Geico claimed a violation of Chiropractic Advertising Laws based on their website.  For instance, the website stated that: (1) the chiropractor owned a referral company under his same last name and that the referral company violated chiropractic advertising laws by failing to mention the name of the chiropractor who owned the company and by failing to list the names of the treating physicians; (2) “insurance companies can deny weak claims… they can go to great lengths to find ways not to pay weak claims… you need someone on your side to help you strengthen your claim quickly… the sooner you call the more we can help… we work with you to effectively assess and address your injuries, which helps strengthen your claim…call from the ambulance, ER, or scene… we are your advocate…we provide documentation on what improves your claim and know what doesn’t improve your claim…we can help move your case full speed ahead…
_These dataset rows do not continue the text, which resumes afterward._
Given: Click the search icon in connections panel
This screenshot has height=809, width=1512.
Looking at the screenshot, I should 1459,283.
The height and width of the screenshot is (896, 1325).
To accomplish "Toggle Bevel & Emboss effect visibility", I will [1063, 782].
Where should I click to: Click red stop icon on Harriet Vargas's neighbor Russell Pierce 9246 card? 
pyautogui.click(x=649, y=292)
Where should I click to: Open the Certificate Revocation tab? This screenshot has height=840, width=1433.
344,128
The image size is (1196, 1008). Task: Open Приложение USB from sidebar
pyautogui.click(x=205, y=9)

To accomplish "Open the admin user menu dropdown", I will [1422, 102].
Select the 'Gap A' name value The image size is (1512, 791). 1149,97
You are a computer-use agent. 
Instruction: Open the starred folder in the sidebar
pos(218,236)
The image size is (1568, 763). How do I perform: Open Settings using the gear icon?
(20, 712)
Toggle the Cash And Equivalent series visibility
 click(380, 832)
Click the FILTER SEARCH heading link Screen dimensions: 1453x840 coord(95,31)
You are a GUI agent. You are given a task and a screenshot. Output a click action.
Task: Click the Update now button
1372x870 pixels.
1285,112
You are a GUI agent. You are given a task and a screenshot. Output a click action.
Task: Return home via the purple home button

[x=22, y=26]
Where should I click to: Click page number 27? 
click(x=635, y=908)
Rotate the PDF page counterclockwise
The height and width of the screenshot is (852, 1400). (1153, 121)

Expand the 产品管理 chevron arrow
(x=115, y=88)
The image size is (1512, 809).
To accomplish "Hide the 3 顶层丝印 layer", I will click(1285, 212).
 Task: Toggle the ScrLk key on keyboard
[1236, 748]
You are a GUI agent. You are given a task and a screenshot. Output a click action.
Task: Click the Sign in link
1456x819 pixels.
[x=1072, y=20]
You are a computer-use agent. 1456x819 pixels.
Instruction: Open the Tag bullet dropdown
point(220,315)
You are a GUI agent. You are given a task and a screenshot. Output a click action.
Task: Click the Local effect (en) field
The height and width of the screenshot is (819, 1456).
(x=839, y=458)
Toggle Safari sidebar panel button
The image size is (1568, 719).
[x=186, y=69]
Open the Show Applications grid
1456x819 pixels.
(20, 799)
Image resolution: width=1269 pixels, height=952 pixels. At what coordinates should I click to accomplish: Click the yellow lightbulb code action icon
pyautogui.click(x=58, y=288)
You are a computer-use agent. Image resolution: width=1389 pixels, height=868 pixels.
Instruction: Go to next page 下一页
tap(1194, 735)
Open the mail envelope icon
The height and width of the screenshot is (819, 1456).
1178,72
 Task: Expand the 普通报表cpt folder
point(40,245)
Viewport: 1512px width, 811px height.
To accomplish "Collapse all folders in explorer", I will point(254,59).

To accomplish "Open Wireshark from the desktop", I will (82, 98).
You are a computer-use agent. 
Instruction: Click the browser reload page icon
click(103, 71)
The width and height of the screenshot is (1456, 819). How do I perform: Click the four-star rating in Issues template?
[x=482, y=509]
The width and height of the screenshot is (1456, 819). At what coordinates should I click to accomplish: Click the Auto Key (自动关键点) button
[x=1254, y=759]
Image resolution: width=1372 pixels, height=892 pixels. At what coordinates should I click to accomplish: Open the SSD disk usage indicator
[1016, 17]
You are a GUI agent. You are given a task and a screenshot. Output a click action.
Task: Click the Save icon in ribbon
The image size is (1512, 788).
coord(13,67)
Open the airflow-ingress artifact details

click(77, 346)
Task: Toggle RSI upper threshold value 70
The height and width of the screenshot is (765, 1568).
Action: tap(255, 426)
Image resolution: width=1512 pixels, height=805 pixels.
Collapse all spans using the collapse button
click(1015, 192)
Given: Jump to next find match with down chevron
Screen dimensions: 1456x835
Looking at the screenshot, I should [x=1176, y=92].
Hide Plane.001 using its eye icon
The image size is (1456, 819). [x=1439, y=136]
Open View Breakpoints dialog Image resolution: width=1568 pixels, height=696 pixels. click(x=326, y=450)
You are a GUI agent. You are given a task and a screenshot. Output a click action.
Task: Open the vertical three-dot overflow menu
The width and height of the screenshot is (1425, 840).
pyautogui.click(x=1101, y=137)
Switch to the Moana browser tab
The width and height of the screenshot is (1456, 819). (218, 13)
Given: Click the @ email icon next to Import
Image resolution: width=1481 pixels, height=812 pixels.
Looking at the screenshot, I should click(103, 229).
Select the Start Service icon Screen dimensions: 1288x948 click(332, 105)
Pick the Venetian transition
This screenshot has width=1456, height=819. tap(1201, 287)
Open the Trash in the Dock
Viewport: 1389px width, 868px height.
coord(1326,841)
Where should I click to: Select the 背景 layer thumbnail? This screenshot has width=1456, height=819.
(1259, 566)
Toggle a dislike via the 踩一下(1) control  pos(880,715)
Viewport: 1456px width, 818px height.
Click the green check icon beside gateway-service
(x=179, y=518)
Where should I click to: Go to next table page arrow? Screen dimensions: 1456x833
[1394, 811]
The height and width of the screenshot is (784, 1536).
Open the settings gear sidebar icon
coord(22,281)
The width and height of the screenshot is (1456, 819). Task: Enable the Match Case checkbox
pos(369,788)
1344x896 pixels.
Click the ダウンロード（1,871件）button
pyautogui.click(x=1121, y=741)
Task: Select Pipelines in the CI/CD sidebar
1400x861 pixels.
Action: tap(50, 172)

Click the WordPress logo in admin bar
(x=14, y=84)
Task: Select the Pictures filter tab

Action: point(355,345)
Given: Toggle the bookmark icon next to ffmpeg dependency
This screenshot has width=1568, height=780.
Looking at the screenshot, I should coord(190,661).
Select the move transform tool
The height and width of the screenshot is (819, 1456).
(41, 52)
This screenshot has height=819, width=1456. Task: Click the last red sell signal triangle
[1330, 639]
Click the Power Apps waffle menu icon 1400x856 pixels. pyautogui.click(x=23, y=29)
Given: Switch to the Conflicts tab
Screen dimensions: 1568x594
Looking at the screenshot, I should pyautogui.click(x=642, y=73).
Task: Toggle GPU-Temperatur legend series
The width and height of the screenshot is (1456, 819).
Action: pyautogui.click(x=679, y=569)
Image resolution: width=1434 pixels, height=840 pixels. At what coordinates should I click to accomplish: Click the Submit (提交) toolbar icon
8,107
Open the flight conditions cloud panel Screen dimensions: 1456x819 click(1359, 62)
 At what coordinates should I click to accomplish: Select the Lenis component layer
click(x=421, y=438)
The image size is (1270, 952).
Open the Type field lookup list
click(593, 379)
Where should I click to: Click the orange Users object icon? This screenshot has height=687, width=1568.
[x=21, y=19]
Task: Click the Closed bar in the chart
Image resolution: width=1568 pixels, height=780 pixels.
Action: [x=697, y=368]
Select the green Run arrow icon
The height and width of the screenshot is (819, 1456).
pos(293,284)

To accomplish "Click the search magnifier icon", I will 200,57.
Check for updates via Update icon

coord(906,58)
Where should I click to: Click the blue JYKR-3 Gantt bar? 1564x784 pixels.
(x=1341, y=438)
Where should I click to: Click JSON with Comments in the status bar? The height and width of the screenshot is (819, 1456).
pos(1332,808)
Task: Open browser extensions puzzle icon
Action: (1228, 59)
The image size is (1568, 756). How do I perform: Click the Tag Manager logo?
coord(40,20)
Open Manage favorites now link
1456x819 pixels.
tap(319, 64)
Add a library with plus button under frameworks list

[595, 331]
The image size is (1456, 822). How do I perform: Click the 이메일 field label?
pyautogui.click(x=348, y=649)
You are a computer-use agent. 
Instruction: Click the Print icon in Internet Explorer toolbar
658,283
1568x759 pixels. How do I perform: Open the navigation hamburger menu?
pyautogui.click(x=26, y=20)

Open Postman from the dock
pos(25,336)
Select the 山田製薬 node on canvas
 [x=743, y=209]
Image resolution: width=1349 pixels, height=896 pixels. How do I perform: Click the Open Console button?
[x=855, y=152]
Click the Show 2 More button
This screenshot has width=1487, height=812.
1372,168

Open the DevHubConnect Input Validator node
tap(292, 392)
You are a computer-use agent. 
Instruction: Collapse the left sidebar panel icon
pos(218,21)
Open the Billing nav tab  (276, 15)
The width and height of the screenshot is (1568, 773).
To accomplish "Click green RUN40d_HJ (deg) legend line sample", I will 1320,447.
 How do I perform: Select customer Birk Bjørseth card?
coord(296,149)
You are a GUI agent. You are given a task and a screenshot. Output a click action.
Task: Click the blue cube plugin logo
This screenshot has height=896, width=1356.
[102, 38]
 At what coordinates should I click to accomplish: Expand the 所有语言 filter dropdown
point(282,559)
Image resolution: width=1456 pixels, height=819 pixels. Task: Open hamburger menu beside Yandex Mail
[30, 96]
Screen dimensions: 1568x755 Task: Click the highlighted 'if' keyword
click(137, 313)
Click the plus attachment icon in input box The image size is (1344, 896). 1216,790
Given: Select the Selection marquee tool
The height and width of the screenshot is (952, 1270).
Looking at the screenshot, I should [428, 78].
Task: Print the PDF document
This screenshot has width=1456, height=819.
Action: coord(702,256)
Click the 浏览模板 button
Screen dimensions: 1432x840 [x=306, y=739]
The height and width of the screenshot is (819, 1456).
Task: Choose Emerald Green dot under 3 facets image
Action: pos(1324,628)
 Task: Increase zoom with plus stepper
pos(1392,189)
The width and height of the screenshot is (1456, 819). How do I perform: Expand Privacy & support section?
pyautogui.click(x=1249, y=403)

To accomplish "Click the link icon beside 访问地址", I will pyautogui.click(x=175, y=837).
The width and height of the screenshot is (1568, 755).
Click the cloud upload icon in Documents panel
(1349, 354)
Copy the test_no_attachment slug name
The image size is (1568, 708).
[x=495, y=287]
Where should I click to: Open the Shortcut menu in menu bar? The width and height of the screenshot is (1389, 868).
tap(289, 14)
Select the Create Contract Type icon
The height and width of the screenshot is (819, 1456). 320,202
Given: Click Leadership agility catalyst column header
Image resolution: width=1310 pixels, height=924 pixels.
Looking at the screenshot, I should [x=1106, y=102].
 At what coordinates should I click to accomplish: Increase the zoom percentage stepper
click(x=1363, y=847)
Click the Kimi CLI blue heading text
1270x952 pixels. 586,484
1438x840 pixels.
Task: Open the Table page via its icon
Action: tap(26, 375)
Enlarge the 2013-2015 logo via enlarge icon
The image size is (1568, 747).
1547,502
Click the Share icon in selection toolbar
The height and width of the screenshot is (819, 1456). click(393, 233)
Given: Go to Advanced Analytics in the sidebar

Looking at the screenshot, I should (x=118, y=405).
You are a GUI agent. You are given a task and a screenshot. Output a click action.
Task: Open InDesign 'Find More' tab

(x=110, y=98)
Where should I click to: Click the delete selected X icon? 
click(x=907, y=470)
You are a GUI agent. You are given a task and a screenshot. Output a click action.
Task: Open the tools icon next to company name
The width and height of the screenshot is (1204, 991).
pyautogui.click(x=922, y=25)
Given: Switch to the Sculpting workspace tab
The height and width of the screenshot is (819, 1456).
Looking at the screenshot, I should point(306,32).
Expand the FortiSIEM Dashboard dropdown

Geico claimed that the chiropractic clinics weren’t properly supervised even though they were owned by a licensed chiropractor.  Remember, Florida Statute 400.9905 still requires the “physician owner” to properly supervise the location.  Geico also claimed that the owner was a chiropractor and, therefore, never qualified as an exempted clinic because they performed services (prescribing drugs, pain management injections and surgery) which were outside the scope of chiropractic.  In other words, if the chiropractor cannot prescribe drugs, perform injections, or perform surgery how could he/she legally supervise the medical doctors performing the work and ensure patient safety which is the intent behind AHCA licensure

DISCLAIMER

This is based on a real court case that was previously filed against a medical provider/doctor.  The case number has been partially redacted and names have been changed to protect the Defendants’ names.  This example is posted to help educate others on the laws and potential pitfalls.  This posting is not intended to embarrass or defame anyone.   I have limited the information and simplified some of the facts in the lawsuit to reflect key points and make a complicated case easier to understand.  This “example” is directly from a complaint filed by an insurance company, therefore, I am using the facts THEY presented.  There are always two sides to a story so please understand this is just one side of the story.  This information was found through records available to the public.